Given text:
════════

Jesus tells the man not to tell anyone he had healed him because Jesus wanted to be able to continue going around, preaching and teaching. He knew that if word got out, everyone would be after him for healing. And that’s precisely what happened when the now cured leper practically started himself preaching about Jesus to all and sundry. Curiously, it was now Jesus, not the leper, who had to live in deserted places: by curing him, Jesus had become the “leper”! Yet, even so, crowds would go to him, attracted by his goodness and his power.
My brothers and sisters, whatever ails you, whatever sickness of mind, body, soul, heart or conscience afflicts you; whatever suffering you have from broken relationships, broken marriages, broken families, or from the difficulties of this pandemic which seems to make us all lepers, separated from one another with grandparents not able to see their grandchildren or hug them; no matter what pain may be yours because you are living in a situation which you know is not what the Lord’s love wants for you … God loves you all to bits. As Jesus says in the Gospel: of course I want to heal you, of course I want to help you, of course I want you to live in a way that my Father’s love asks you to live. So, let’s go to him like the leper, with humility of heart – not shouting the odds about our enlightened views and opinions or the self-righteousness we say our conscience gives us – but with humility, with a naked and exposed and vulnerable heart. Let’s kneel at his feet and beg him insistently, “Lord, if you want to, you can cure me.”

════════

Material shown:
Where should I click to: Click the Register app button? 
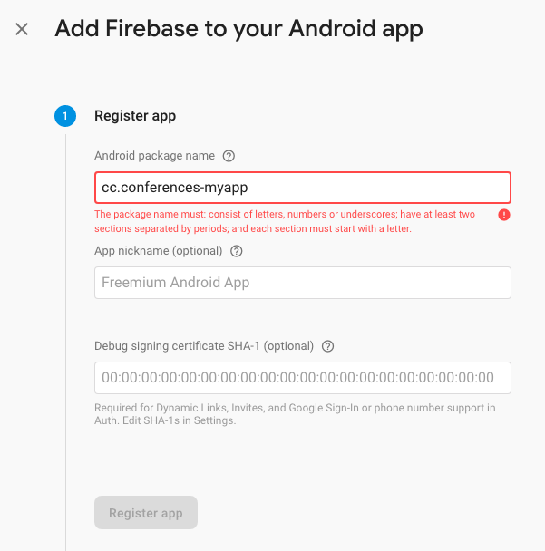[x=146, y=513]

════════

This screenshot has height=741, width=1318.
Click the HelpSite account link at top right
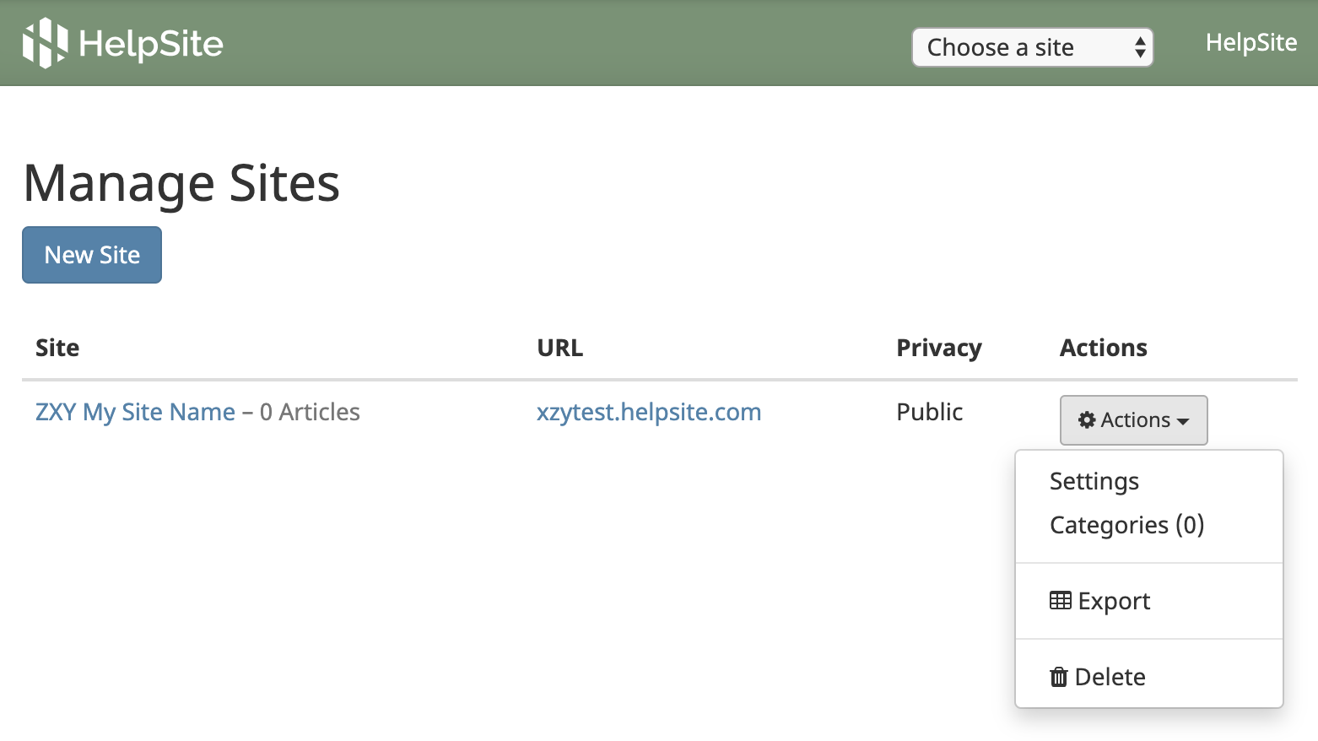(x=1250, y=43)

════════

Brief 1:
Answer the following from the text on the healed leper:
(a) Why did Jesus tell the man not to tell anyone he had healed him?
(b) Where did Jesus now have to live after the cured leper spread the news?
(c) What words does the text urge readers to say when they kneel at his feet?
Brief 2:
Reproduce word for word the stretch of the text on the healed leper from "Jesus tells the" through "and his power.".

Answer section 1:
(a) Jesus wanted to be able to continue going around, preaching and teaching.
(b) In deserted places.
(c) "Lord, if you want to, you can cure me."

Answer section 2:
Jesus tells the man not to tell anyone he had healed him because Jesus wanted to be able to continue going around, preaching and teaching. He knew that if word got out, everyone would be after him for healing. And that’s precisely what happened when the now cured leper practically started himself preaching about Jesus to all and sundry. Curiously, it was now Jesus, not the leper, who had to live in deserted places: by curing him, Jesus had become the “leper”! Yet, even so, crowds would go to him, attracted by his goodness and his power.